Abstract: We present new methods for defending against client compromises in two client-server application scenarios. First, we consider online games, in which a client "compromise" reflects the unauthorized manipulation of the game client by the user himself, in order to cheat in the game. To address this threat, we develop a new cheat-detection method with which the server can validate that the messages received from the game client are consistent with the sanctioned client software. We further argue that this technique has applications well beyond games. Second, we consider a user entering private information to a trusted web server, via a client computer that might be compromised by malware. To address this threat, we leverage trusted computing technology in a novel way to ferry the user's private inputs to the remote server while ensuring that malware cannot capture it. This latter technology has usability implications, and we report the results of a three-month user study to evaluate these implications.

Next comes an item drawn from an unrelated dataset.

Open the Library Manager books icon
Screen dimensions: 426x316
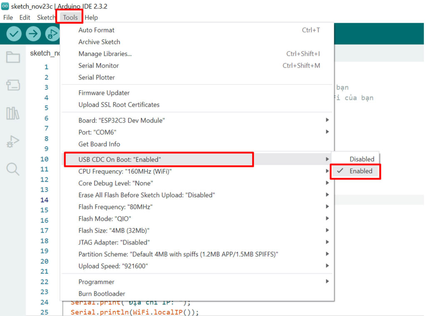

Reiter is the Lawrence M. Slifkin distinguished professor in the department of computer science at the University of North Carolina. He received a bachelor's degree in mathematical sciences from University of North Carolina in 1989, and a master's and doctoral degrees in computer science from Cornell University in 1991 and 1993, respectively. He joined AT&T Bell Labs in 1993 and became a founding member of AT&T Labs — Research when NCR and Lucent Technologies, including Bell Labs, were split away from AT&T in 1996. He then returned to Bell Labs in 1998 as director of secure systems research. In 2001, he joined Carnegie Mellon University as a professor of electrical and computer engineering and computer science, where he was also the founding technical director of CyLab. He joined the faculty at University of North Carolina in 2007.
Reiter's research interests include all areas of computer and communications security and distributed computing. He regularly publishes and serves on conference organizing committees in these fields. He served as program chair for the flagship computer security conferences of the IEEE, the ACM and the Internet Society; as editor-in-chief of ACM Transactions on Information and System Security; and on the editorial boards of IEEE Transactions on Software Engineering, IEEE Transactions on Dependable and Secure Computing, the International Journal of Information Security, and Communications of the ACM. He also served on the emerging technology and research advisory committee for the United States Department of Commerce for four years. Reiter was named an ACM fellow in 2008.